** INFORMATION **
*-*-*

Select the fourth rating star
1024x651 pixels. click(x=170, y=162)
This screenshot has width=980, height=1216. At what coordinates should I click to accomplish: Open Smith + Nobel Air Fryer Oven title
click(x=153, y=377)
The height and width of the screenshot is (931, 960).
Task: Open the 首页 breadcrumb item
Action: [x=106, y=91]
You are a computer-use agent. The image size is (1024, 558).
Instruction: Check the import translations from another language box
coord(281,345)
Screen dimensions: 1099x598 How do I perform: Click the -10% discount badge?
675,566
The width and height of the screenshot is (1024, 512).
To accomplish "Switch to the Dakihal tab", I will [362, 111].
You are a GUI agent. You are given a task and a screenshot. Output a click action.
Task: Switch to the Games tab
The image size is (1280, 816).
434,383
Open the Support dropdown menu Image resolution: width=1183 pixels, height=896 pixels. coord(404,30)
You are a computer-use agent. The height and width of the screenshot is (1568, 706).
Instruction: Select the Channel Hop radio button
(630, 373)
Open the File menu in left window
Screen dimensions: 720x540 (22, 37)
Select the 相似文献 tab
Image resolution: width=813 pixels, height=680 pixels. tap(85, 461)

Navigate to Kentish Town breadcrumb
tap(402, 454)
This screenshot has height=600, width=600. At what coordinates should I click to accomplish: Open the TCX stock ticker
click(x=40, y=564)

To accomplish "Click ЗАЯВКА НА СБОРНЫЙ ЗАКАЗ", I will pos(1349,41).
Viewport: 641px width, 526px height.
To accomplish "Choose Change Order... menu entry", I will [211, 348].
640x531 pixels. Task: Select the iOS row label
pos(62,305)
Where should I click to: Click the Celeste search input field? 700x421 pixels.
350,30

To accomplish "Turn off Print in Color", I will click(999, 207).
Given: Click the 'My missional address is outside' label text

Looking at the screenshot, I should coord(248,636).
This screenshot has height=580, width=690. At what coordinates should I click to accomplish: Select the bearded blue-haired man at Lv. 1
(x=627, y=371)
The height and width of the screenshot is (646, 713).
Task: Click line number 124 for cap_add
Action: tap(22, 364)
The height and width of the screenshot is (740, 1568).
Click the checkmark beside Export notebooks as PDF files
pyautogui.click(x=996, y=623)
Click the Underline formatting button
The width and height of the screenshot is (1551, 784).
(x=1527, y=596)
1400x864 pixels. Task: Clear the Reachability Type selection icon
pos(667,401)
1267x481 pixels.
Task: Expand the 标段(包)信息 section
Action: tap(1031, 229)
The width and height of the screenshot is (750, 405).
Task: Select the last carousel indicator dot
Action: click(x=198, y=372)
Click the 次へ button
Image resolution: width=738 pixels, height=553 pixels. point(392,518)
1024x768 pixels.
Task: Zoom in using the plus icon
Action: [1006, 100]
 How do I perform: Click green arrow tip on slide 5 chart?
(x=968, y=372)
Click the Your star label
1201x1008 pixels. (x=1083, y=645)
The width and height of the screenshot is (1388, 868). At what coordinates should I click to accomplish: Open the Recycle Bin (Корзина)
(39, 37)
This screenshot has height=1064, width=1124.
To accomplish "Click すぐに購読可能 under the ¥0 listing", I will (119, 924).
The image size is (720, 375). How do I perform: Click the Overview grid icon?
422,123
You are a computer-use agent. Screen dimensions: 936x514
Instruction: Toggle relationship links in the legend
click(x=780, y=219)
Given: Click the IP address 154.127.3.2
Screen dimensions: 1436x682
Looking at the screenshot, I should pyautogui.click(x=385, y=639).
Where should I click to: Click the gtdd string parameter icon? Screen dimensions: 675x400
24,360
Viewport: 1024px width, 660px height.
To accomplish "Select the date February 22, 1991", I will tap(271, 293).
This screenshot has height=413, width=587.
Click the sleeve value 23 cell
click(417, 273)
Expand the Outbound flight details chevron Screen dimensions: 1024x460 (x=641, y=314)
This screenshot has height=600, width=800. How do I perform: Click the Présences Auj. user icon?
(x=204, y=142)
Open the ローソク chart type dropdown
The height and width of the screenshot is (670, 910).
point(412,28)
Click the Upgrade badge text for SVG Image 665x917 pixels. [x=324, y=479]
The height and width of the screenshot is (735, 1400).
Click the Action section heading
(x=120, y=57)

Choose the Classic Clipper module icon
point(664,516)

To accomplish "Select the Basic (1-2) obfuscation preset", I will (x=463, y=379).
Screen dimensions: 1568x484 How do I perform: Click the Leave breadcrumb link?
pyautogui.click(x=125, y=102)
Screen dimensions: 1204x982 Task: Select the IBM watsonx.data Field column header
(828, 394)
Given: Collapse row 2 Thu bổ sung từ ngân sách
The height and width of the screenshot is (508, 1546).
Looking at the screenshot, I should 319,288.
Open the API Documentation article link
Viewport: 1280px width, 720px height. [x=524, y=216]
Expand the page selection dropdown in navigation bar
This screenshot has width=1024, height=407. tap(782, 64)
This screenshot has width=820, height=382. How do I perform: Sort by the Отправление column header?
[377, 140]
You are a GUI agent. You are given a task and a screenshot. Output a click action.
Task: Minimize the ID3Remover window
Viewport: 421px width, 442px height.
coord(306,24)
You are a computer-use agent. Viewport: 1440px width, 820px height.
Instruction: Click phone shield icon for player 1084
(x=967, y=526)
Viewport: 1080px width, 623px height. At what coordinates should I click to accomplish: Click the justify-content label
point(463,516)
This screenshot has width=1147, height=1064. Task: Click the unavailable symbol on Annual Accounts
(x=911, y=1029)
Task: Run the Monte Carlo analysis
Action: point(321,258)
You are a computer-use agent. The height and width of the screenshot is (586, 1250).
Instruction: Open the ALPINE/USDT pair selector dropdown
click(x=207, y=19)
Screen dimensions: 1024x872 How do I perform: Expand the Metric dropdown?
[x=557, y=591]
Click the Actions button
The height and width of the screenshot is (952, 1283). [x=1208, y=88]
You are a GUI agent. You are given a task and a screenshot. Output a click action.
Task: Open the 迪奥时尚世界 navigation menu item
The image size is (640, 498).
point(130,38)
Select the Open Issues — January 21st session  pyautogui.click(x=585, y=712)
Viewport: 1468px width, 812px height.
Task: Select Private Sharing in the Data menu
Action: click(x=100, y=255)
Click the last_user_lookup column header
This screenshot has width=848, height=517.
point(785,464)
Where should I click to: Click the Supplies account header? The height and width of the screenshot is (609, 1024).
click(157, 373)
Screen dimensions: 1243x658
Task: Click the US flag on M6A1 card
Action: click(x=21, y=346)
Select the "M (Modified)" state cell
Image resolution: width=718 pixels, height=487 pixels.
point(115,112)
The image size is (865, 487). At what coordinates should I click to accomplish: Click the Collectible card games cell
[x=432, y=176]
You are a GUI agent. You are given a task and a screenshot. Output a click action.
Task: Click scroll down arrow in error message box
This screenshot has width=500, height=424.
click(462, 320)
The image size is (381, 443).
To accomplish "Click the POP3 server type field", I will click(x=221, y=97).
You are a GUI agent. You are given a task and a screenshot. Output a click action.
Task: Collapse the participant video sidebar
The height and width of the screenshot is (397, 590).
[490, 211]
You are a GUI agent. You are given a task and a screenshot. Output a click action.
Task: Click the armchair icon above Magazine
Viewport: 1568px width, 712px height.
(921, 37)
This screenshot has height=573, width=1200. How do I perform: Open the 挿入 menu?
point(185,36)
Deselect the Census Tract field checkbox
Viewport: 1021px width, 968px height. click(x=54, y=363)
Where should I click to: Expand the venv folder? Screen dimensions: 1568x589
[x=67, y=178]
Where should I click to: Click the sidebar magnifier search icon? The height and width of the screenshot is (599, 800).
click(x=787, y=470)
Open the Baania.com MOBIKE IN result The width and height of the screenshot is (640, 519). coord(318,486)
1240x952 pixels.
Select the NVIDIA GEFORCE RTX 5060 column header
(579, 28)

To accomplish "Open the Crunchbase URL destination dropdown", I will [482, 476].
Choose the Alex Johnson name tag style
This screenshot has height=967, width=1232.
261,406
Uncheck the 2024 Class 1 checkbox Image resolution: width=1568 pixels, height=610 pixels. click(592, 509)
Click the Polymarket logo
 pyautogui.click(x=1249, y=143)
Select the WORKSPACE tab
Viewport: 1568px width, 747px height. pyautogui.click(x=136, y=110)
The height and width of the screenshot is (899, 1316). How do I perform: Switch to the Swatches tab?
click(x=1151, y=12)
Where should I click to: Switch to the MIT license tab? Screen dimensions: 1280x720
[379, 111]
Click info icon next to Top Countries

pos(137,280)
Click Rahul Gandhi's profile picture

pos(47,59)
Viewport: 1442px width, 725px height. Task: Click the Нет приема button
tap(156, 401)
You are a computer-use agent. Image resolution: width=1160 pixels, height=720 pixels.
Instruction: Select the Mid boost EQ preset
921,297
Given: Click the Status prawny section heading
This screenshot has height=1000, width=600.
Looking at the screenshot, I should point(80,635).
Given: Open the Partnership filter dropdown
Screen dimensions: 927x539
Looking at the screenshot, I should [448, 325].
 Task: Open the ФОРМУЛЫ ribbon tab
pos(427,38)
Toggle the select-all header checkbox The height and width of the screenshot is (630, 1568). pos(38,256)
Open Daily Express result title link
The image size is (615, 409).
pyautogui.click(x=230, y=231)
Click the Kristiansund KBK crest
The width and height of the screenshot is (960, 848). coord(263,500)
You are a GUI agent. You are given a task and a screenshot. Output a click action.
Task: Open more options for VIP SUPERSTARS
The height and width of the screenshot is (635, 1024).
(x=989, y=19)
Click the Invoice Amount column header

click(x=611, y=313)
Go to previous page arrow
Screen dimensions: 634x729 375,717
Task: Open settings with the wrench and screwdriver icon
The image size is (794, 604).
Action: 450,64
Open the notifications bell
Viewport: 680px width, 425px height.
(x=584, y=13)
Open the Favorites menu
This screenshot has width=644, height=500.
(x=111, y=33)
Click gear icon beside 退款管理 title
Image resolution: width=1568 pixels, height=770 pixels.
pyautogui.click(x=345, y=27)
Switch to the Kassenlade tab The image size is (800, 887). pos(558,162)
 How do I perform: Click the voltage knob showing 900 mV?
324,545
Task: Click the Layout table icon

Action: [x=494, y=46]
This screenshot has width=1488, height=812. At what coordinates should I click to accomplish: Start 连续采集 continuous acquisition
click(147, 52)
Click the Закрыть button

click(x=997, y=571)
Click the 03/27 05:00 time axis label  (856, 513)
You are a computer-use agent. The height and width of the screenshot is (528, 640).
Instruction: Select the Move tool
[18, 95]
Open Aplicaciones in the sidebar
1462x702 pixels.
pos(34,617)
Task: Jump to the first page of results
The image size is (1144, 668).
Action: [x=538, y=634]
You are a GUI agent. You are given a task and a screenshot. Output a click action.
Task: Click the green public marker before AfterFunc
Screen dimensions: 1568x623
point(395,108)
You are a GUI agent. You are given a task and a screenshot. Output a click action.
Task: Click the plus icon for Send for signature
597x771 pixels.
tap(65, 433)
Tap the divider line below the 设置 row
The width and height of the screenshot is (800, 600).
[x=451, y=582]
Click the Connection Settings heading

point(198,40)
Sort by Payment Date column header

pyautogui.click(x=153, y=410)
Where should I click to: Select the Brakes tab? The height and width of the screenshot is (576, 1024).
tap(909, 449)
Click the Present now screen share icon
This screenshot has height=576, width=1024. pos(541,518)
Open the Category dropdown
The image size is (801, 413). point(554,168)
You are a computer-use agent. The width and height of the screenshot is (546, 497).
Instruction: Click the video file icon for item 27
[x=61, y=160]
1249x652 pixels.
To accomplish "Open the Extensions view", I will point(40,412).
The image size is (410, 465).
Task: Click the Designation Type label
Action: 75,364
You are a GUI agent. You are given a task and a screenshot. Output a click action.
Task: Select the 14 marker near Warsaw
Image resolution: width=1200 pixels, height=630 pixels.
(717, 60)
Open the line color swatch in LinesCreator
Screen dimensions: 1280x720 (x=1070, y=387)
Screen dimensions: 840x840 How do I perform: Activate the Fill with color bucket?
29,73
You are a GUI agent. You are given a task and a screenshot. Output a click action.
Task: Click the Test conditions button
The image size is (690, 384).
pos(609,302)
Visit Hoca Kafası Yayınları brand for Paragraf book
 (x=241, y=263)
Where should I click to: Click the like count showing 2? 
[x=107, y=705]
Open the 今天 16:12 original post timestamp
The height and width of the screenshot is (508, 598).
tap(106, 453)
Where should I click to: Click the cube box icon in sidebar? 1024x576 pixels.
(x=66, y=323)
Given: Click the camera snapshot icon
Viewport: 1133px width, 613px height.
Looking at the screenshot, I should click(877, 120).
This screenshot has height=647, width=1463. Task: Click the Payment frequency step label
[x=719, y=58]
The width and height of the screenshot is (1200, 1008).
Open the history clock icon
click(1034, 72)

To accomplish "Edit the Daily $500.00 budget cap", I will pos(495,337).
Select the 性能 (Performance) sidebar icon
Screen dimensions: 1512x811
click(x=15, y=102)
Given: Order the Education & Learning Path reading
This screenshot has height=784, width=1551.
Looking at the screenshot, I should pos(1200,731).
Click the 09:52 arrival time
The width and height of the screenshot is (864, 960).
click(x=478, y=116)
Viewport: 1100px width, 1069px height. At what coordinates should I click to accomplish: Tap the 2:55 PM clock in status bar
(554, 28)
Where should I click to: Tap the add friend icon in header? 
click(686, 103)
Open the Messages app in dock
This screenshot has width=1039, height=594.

*-*-*

** TASK **
Every line between the one that contains "This screenshot has height=647, width=1463." and the last line of the listing, both included, should be retyped exactly, with nothing else added.

** EXERCISE ANSWER **
This screenshot has height=647, width=1463. Task: Click the Payment frequency step label
[x=719, y=58]
The width and height of the screenshot is (1200, 1008).
Open the history clock icon
click(1034, 72)

To accomplish "Edit the Daily $500.00 budget cap", I will pos(495,337).
Select the 性能 (Performance) sidebar icon
Screen dimensions: 1512x811
click(x=15, y=102)
Given: Order the Education & Learning Path reading
This screenshot has height=784, width=1551.
Looking at the screenshot, I should pos(1200,731).
Click the 09:52 arrival time
The width and height of the screenshot is (864, 960).
click(x=478, y=116)
Viewport: 1100px width, 1069px height. At what coordinates should I click to accomplish: Tap the 2:55 PM clock in status bar
(554, 28)
Where should I click to: Tap the add friend icon in header? 
click(686, 103)
Open the Messages app in dock
This screenshot has width=1039, height=594.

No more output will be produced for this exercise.